Prompt: Repeat word for word the lines starting at the one with "This screenshot has width=800, height=400." and ending at the final line of the material, both ends included; omit pictures.

══ Records for this exercise ══

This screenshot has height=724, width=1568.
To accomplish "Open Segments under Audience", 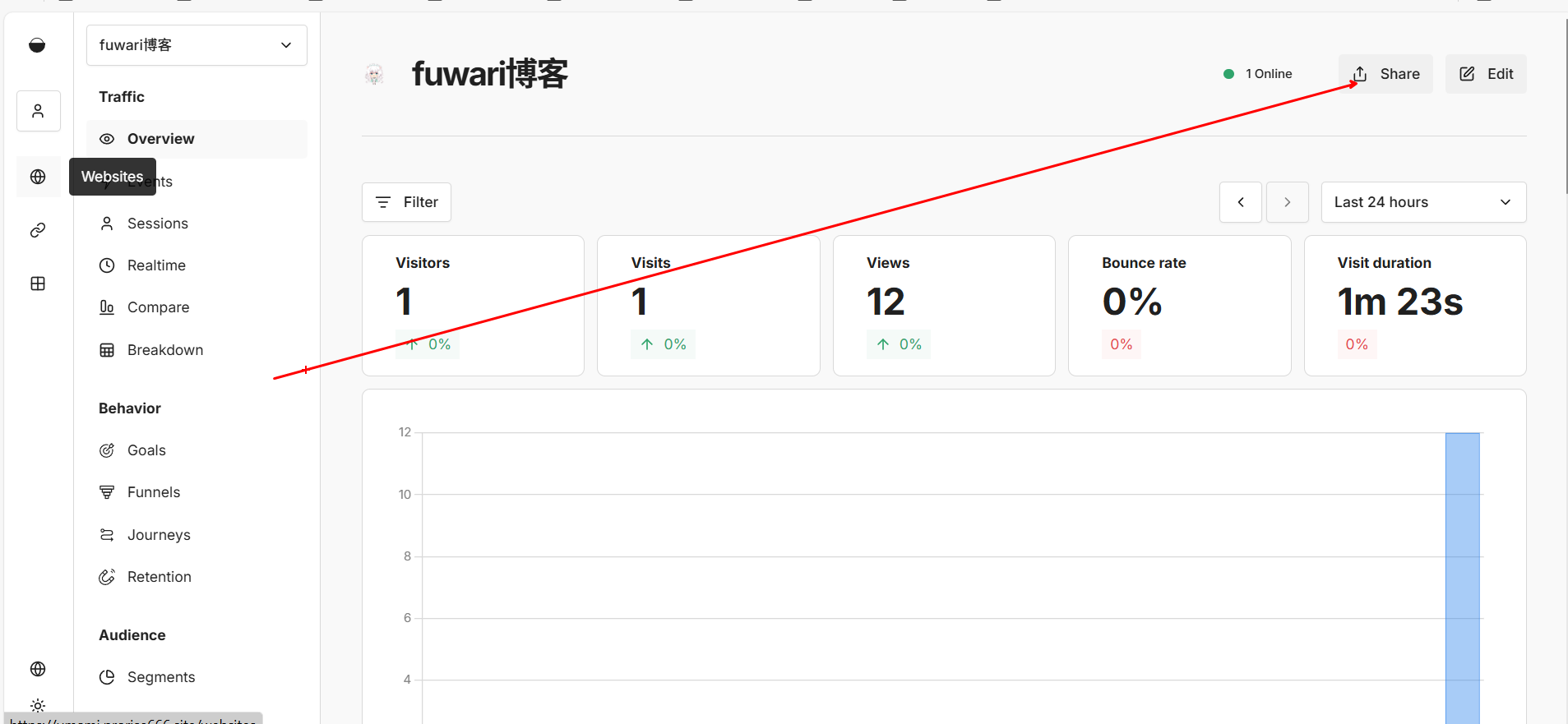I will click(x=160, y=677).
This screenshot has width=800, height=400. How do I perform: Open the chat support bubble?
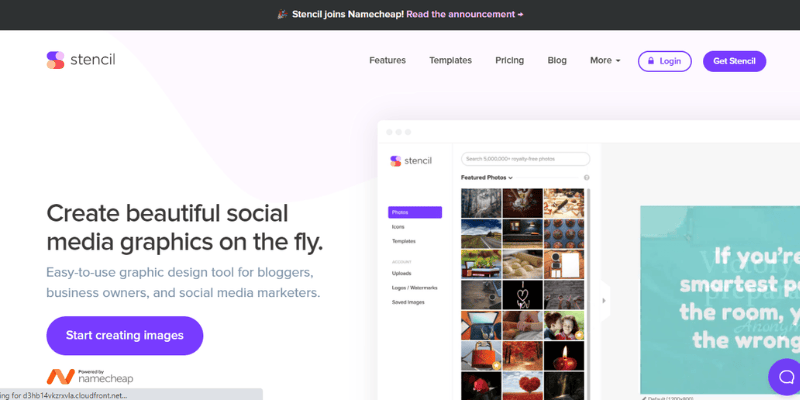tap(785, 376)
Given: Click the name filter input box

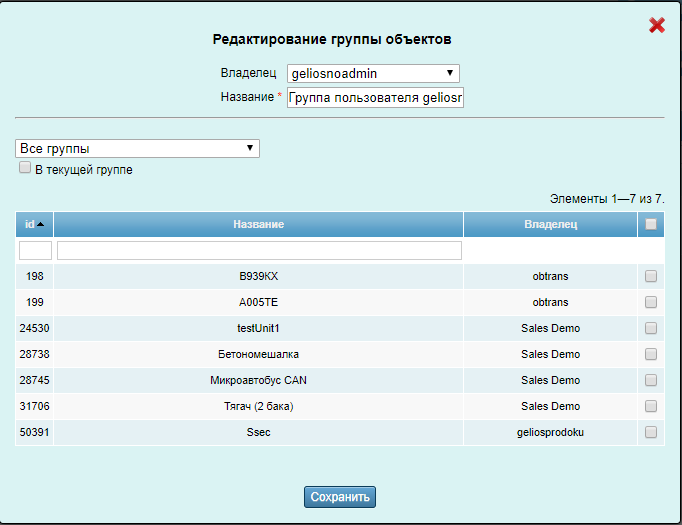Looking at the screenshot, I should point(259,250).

═══

Exercise solution:
This screenshot has width=800, height=400. How do I perform: Open the chat support bubble?
tap(785, 376)
Given: Click the name filter input box

Looking at the screenshot, I should point(259,250).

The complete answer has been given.